Revolut - Fraudulent Transactions

Can't vouch for the accuracy of the survey, but it claims Ireland is the most phished country in the world.

It sounds like a nonsense headline. My interpretation from that brief article is that Irish adults are better at identifying phishing, so more of them said they'd experienced an attempt. I'd be very surprised if there's anyone anywhere who isn't regularly receiving phishing attempts.
 
Every site uses TLS encryption these days. Just look at the URL for this site. It begins with https. So there's no way for the Wi-Fi hotspot to snoop on the traffic. And if they tried to spoof the website (man in the middle attack), then they wouldn't have a valid TLS cert, so it would fail. And if they tried to downgrade the traffic to plain http, the browser would flash a warning.

If you ever try to install a new root certificate on your device you will get a big warning about whether to trust this, so I don't see how the operator of a malicious WiFi hotspot could get a user to download a rogue root cert without big warnings flashing up either.

That's not to say that there aren't other dangers with using public WiFi. But I think the danger of your passwords being snooped is minimal nowadays due to almost universal adoption of TLS for websites and browser warnings when anything unusual with TLS is happening. The exception is if the WiFi provider itself asks you to sign up to it's service with an email address and password and you re-use your existing password that you also use for your email account or anything else.
Every phishing attempt I've received via a text message in the last 6 months (and I checked my messages before I typed this) has a link to a Https website. You can no longer assume that such a site is secure.
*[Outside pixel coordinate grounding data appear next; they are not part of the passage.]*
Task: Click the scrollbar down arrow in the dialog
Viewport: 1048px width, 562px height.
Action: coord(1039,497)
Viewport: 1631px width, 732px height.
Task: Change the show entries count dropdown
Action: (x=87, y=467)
In terms of downloading rogue certs, totally agree with what you are saying but all the fraudsters need is one moron out of a hundred to do so and they are in business. A lot of people don't understand, read or assess these messages. Same kind of people who write PIN numbers on bits of paper and leave it in their wallet.
 
Every phishing attempt I've received via a text message in the last 6 months (and I checked my messages before I typed this) has a link to a Https website. You can no longer assume that such a site is secure.

In terms of downloading rogue certs, totally agree with what you are saying but all the fraudsters need is one moron out of a hundred to do so and they are in business. A lot of people don't understand, read or assess these messages. Same kind of people who write PIN numbers on bits of paper and leave it in their wallet.
Agree with the phishing issues. It's a major problem. But it doesn't matter whether you're on a public WiFi or sitting at home. You need to do your own examination of the link to see whether it's the actual bank website or a spoofed one with a slightly different name.
I'm not saying that https means that the site is secure. I'm just saying it prevents man in the middle attacks, which was traditionally a major concern on public WiFi.